The UAE, Jordan, Egypt and Bahrain will announce a “plethora” of industrial projects worth “millions of dollars” at a meeting in Amman next week.
“Some programmes involve co-operation between … all four countries,” Yousef Al Shamali, Jordan’s Minister of Industry, Trade and Supply, said at the World Government Summit in Dubai on Tuesday.
Last year, the UAE, Egypt and Jordan formed the Industrial Partnership for Sustainable Economic Development to boost sustainable growth while exploring opportunities for joint investments in priority sectors.
Bahrain, a major producer of raw aluminium and iron ore, joined the partnership in July.
A $10 billion investment fund has been set up and is being managed by Abu Dhabi holding company ADQ to accelerate work on the partnership across five priority sectors, including petrochemicals, agriculture and metals, Dr Sultan Al Jaber, Minister of Industry and Advanced Technology, and Cop28 President-designate, said last year.
“We managed to assess 100-plus projects in such a short period of time,” Omar Al Suwaidi, undersecretary at the ministry, said during the session on Tuesday.
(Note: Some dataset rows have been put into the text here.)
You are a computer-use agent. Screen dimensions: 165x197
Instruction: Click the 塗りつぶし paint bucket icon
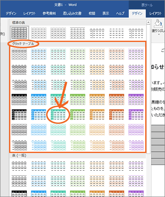(x=158, y=23)
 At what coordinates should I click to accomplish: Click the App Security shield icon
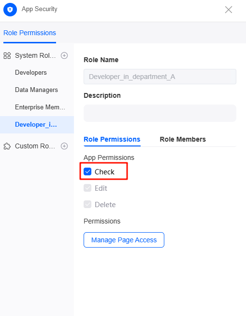coord(10,10)
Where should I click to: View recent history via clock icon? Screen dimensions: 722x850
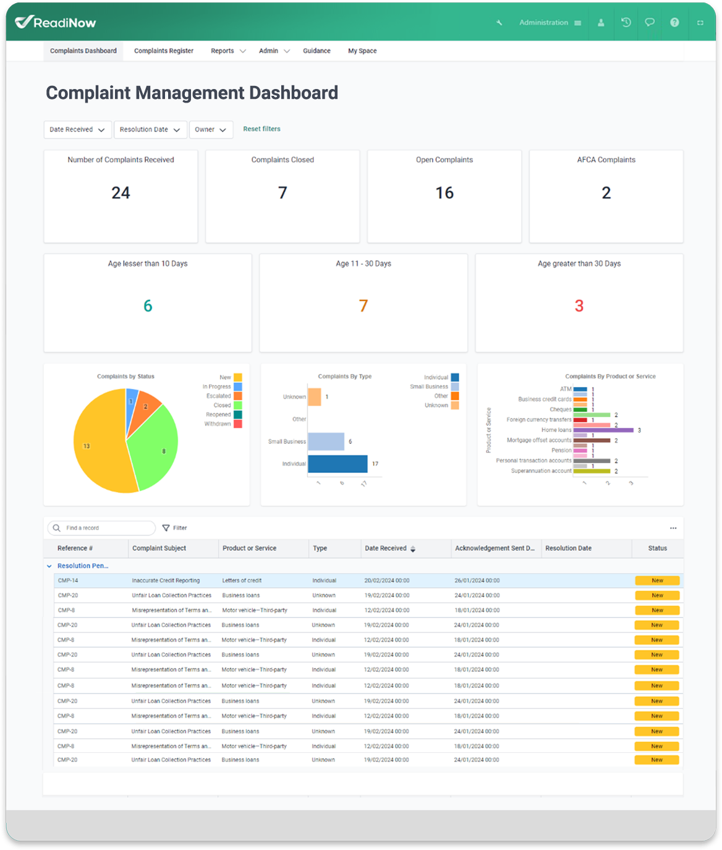pos(625,22)

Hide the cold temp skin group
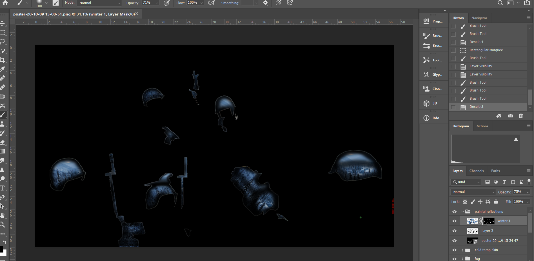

“Several countries have expressed their interest to join the partnership. Hopefully, this will become a reality in Amman.”
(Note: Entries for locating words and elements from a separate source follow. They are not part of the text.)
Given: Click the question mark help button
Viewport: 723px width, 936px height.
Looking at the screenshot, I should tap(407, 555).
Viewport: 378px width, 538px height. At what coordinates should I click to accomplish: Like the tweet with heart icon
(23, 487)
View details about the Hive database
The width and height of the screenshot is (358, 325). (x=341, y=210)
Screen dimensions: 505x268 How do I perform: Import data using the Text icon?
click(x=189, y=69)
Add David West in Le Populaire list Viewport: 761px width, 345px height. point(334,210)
The partnership is considered vital to bolster Arab economic integration.
It aims to establish large joint industrial projects, create job opportunities, contribute to increasing economic output, diversify the economies of the partner countries, support industrial production and increase exports.
The bloc of four nations has a combined population of 122 million, accounting for 27 per cent of the Mena region and 49 per cent of its youth aged under 24.
The industrial partnership is also expected to boost the gross domestic product of member countries by $809 billion, officials said last year.
In 2019, the UAE, Egypt, Jordan and Bahrain accounted for 30 per cent of the Mena region’s industrial contribution to gross domestic product, or $65 billion worth of industrial exports.
The Mena region is expected to grow by 3.2 per cent this year, after expanding by 5.4 per cent in 2021, according to the International Monetary Fund.
Trade activity within the region is still “low”, with consumer goods representing a large part of the flow, Mr Al Shamali said.
He called on other nations in the region to join the partnership to ensure economic “complementarity” among Arab countries and to avoid direct competition.
Mr Al Suwaidi said trade initiatives need to also look at the localisation of “value chains”, in addition to supply chains.
“We also focused on adding sustainability to these [priority] sectors.”
The UAE, the Arab world’s second-largest economy, aims to expand the industrial base under its Operation 300bn programme.
Launched in March 2021, the 10-year strategy seeks to increase the industrial sector's contribution to the country's GDP to Dh300 billion ($81.7 billion) by 2031.
Gulf economies are performing well due to the “relentless” pursuit of reforms and not just because of high oil and gas prices, IMF managing director Kristalina Georgieva said on Monday.